- Records for this task
********
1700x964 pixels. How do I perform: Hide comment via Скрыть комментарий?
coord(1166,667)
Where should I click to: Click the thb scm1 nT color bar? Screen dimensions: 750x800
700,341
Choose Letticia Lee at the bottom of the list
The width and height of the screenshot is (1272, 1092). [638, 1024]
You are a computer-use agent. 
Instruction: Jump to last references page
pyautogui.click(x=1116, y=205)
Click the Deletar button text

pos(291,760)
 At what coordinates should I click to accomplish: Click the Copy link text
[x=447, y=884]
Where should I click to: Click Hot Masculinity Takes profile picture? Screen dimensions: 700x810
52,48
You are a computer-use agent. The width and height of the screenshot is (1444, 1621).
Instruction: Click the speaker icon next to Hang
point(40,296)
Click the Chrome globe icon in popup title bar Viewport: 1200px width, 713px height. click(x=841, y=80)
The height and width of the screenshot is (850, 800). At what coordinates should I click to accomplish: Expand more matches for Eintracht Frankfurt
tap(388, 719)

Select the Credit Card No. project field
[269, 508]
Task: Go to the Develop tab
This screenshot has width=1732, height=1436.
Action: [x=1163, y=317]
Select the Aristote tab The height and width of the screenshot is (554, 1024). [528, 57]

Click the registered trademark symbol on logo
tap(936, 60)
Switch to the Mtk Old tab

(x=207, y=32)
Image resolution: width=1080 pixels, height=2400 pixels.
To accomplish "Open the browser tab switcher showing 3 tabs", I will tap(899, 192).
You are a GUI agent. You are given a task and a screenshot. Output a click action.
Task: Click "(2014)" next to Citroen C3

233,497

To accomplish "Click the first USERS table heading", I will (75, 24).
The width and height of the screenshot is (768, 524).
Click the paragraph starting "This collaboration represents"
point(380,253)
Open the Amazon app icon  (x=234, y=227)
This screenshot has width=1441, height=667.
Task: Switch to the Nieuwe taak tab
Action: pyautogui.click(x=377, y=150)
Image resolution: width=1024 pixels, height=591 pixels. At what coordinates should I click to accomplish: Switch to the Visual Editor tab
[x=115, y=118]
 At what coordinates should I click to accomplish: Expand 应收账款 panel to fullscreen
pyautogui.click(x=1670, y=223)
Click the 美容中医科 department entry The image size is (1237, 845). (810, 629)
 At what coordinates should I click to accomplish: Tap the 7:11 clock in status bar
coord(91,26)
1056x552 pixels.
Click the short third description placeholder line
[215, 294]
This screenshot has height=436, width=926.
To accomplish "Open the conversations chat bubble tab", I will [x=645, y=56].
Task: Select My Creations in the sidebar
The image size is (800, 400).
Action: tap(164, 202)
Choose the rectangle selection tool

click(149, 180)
********
- Try it
Reproduce each of the entries exactly, omitting none.

- Expected answer
1700x964 pixels. How do I perform: Hide comment via Скрыть комментарий?
coord(1166,667)
Where should I click to: Click the thb scm1 nT color bar? Screen dimensions: 750x800
700,341
Choose Letticia Lee at the bottom of the list
The width and height of the screenshot is (1272, 1092). [638, 1024]
You are a computer-use agent. 
Instruction: Jump to last references page
pyautogui.click(x=1116, y=205)
Click the Deletar button text

pos(291,760)
 At what coordinates should I click to accomplish: Click the Copy link text
[x=447, y=884]
Where should I click to: Click Hot Masculinity Takes profile picture? Screen dimensions: 700x810
52,48
You are a computer-use agent. The width and height of the screenshot is (1444, 1621).
Instruction: Click the speaker icon next to Hang
point(40,296)
Click the Chrome globe icon in popup title bar Viewport: 1200px width, 713px height. click(x=841, y=80)
The height and width of the screenshot is (850, 800). At what coordinates should I click to accomplish: Expand more matches for Eintracht Frankfurt
tap(388, 719)

Select the Credit Card No. project field
[269, 508]
Task: Go to the Develop tab
This screenshot has width=1732, height=1436.
Action: [x=1163, y=317]
Select the Aristote tab The height and width of the screenshot is (554, 1024). [528, 57]

Click the registered trademark symbol on logo
tap(936, 60)
Switch to the Mtk Old tab

(x=207, y=32)
Image resolution: width=1080 pixels, height=2400 pixels.
To accomplish "Open the browser tab switcher showing 3 tabs", I will tap(899, 192).
You are a GUI agent. You are given a task and a screenshot. Output a click action.
Task: Click "(2014)" next to Citroen C3

233,497

To accomplish "Click the first USERS table heading", I will (75, 24).
The width and height of the screenshot is (768, 524).
Click the paragraph starting "This collaboration represents"
point(380,253)
Open the Amazon app icon  (x=234, y=227)
This screenshot has width=1441, height=667.
Task: Switch to the Nieuwe taak tab
Action: pyautogui.click(x=377, y=150)
Image resolution: width=1024 pixels, height=591 pixels. At what coordinates should I click to accomplish: Switch to the Visual Editor tab
[x=115, y=118]
 At what coordinates should I click to accomplish: Expand 应收账款 panel to fullscreen
pyautogui.click(x=1670, y=223)
Click the 美容中医科 department entry The image size is (1237, 845). (810, 629)
 At what coordinates should I click to accomplish: Tap the 7:11 clock in status bar
coord(91,26)
1056x552 pixels.
Click the short third description placeholder line
[215, 294]
This screenshot has height=436, width=926.
To accomplish "Open the conversations chat bubble tab", I will [x=645, y=56].
Task: Select My Creations in the sidebar
The image size is (800, 400).
Action: tap(164, 202)
Choose the rectangle selection tool

click(149, 180)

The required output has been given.